Так – не узнанной им – я провела две фотосессии.

* * *

Дюшен сказала:

– У тебя такое лицо…

– Какое?

– Удачное для актрисы. С ним можно всё что угодно сделать. Создать любой образ. А под него ты бы могла загримироваться?

– Легко.

Особо и не пришлось что-то делать. Только опустила немного внешние уголки глаз – сделала разрез глаз более армянским. Надела чёрный пиджак, чёрную фетровую шляпу, повязала на шею тёмно-синий платок в белый горошек… Вот и готово!

И я проиграла перед объективом несколько енгибаровских клоунад. Которые знала все наизусть.

…Эти фотографии с лета семидесятого года так и лежат в моём чёрном портфельчике. Енгибаров – в манеже. А я – у себя дома, но в его образе.

Конечно, как я теперь вижу, непохожести больше, чем похожести. Но тогда, в юности, хотелось думать по-другому…

* * *

Шью себе клоунский костюм – смешные брюки в поперечную полоску.

Репетирую по ночам. Втайне от домашних.

Мне почему-то кажется, что мне особо и делать ничего в манеже не нужно. Стоит лишь выйти – и все тут же начнут смеяться. Над моей грустью…

* * *

Ходили с Наташей Дюшен на прослушивание в цирковое училище. На отделение клоунады. Она читала отрывок из Беккета, я – из Ионеско. Она – стихи Цветаевой, я – свои стихи о шутах. Шокировали приёмную комиссию. Они решили, что мы пришли просто эпатировать.

А нам самим было очень смешно: читать на вступительных экзаменах запрещённых авторов!

В списках допущенных до второго тура мы себя не обнаружили. Естественно! Но мы расстроились не очень сильно. У нас было такое шальное настроение, что нас трудно было чем-либо расстроить в то лето…

* * *

13 июля. Мне двадцать лет. Мама с Маришей в Крыму, Фёдор – на даче у друзей. Я жду девчонок. Но ливень – стеной!… С самого утра. Вряд ли кто-нибудь приедет.

И вдруг – звонок в двери! Открываю…

На пороге – мои милые девчонки, промокшие насквозь, с креслом-качалкой! Мне в подарок! Потрясающе! Они знали, что я мечтаю о кресле-качалке. Оно необходимо мне было для одного номера.

Семененко нарисовала мне в тот день афишу: девочку с грустными глазами на жёлтом кленовом листе…

Эта афиша жива до сих пор. На ней изображена девочка с грустными глазами, в больших клоунских башмаках, в смешных брюках в поперечную полоску, с большим чёрным зонтом.

Девочка-клоун на жёлтом кленовом листе…

Была у меня такая реприза. Выходит девочка в манеж, за ней волочится огромный зелёный плащ. Она расстилает плащ на ковре, и выясняется, что это – маленький манеж, зелёный.

Манеж в манеже. Свой манеж. Не общий. Лично её манеж. Её – и больше ничей. А в центре манежа нашит большой кленовый лист.

Это – символ сокровенного, того, что внутри у каждого. Но до времени – скрыто от посторонних глаз.
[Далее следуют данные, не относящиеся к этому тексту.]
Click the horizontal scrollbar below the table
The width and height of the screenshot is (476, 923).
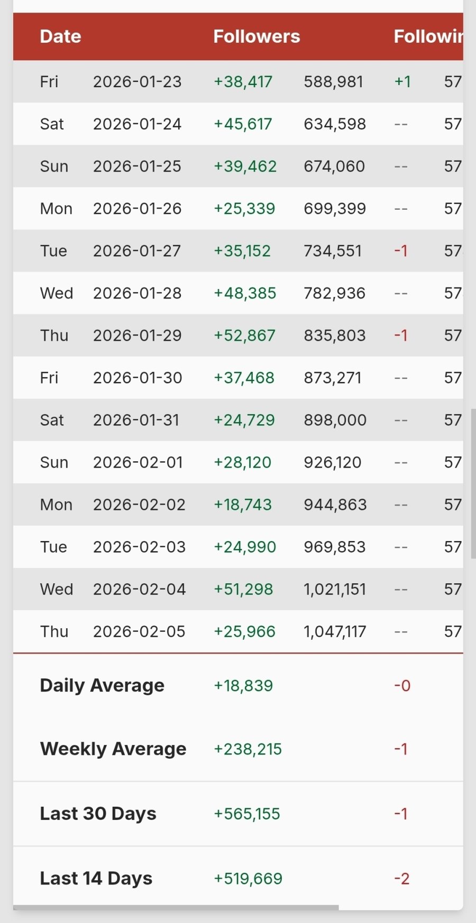(x=176, y=908)
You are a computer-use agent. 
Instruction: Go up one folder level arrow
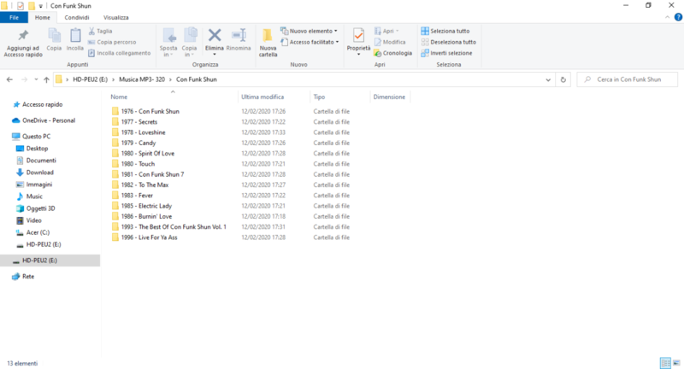pyautogui.click(x=45, y=79)
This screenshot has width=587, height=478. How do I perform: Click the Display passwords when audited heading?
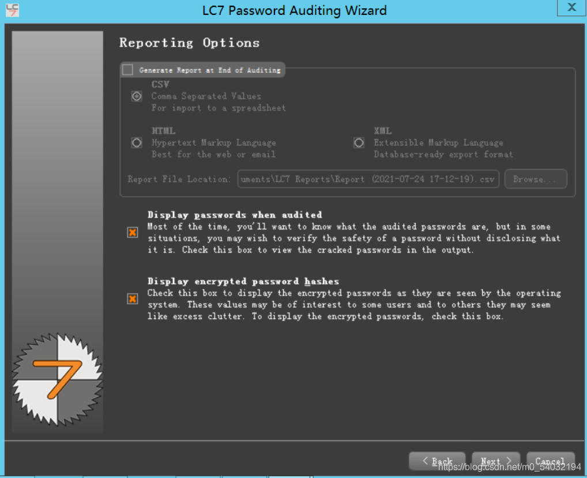pos(235,215)
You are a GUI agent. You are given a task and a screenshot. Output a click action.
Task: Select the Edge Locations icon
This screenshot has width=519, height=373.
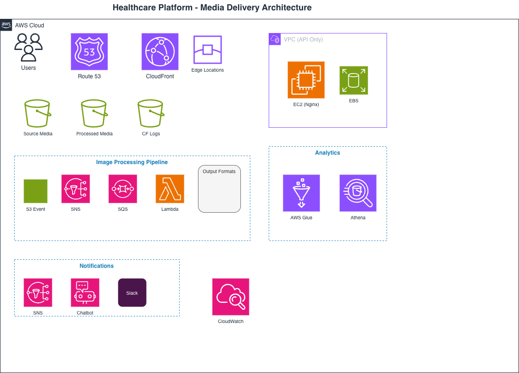[x=207, y=50]
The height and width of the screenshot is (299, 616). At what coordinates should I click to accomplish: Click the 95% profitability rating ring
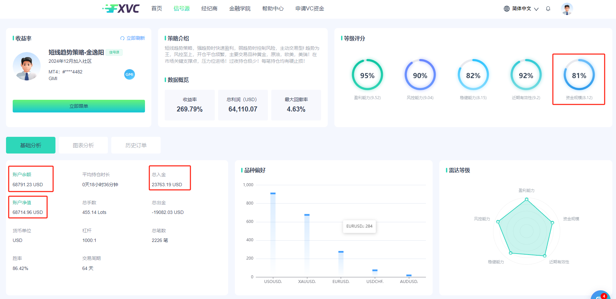point(367,75)
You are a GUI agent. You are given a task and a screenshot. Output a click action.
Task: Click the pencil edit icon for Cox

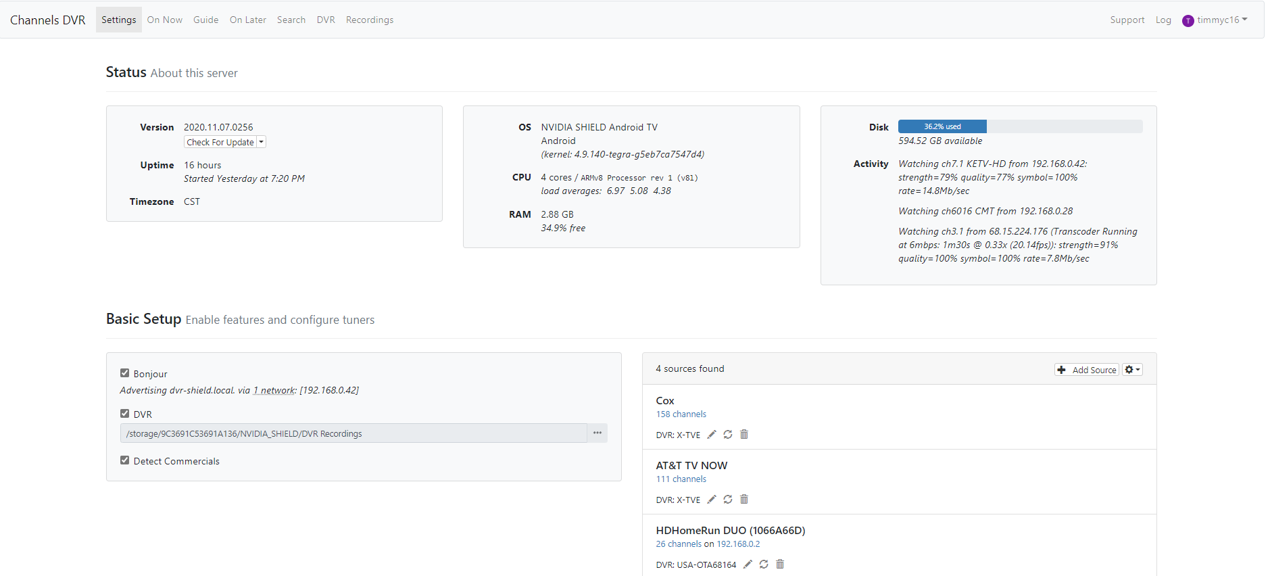tap(711, 435)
К сожалению, я не помню, что происходило на этом зелёном манеже… Какая-то смешная сценка, что ж еще могло происходить в манеже? Внешне сценка – смешная, внутри – грустная. В итоге девочку просят убраться с манежа с её нелепым плащом. Она здесь – лишняя, она мешает. Но девочка не уходит.
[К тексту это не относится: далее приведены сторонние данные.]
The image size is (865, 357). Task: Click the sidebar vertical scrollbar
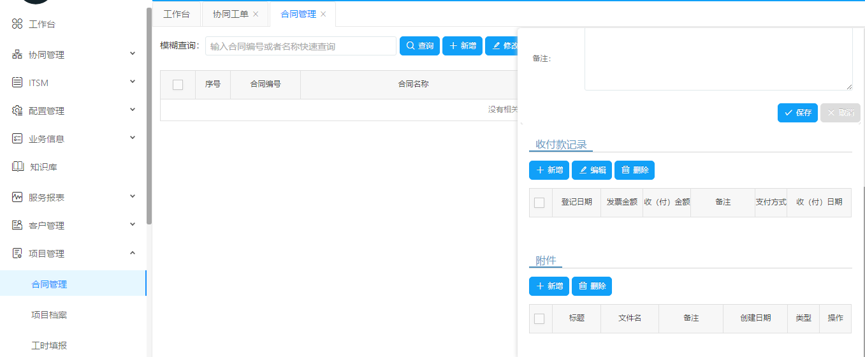click(149, 115)
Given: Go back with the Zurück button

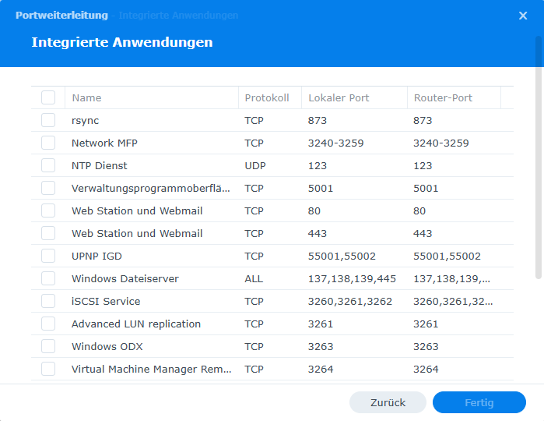Looking at the screenshot, I should pos(388,402).
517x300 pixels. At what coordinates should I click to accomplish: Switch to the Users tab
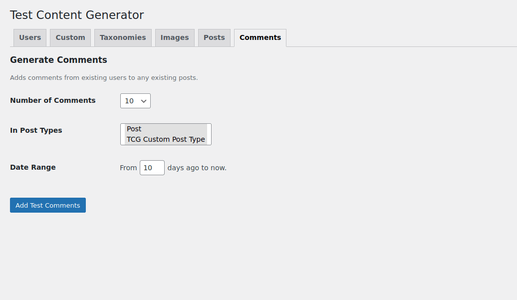(x=30, y=37)
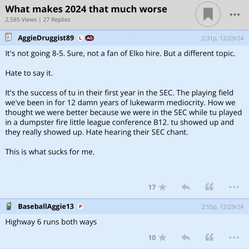Click the maroon AG badge
The height and width of the screenshot is (249, 249).
coord(89,38)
Она садится в центре своего маленького манежа – своего неприкасаемого мира и начинает медленно заворачиваться в него…

Ещё была реприза со скрипкой. Скрипка взбунтовалась против оркестра. Оркестр играет бравурное вступление – а девочкина скрипка отвечает… ну, к примеру, отрывком из концерта Мендельсона. Я очень любила в то время Мендельсона. И сейчас люблю. Он удивительно современен. А в то время, в двадцать лет, он лучше кого бы то ни было мог рассказать о том, что у меня внутри. И что пытается вырваться наружу…

По сути трагические, мои клоунады и репризы были обставлены очень весело. Было много всяких смешных «корючек», как говорят у нас в цирке… Моя голова была постоянно занята придумыванием этих корючек, то есть одёжек для мысли, которую в неприкрытом виде выпускать на манеж было немыслимо…

* * *

…А кресло-качалка живёт в моём доме уже тридцать пять лет…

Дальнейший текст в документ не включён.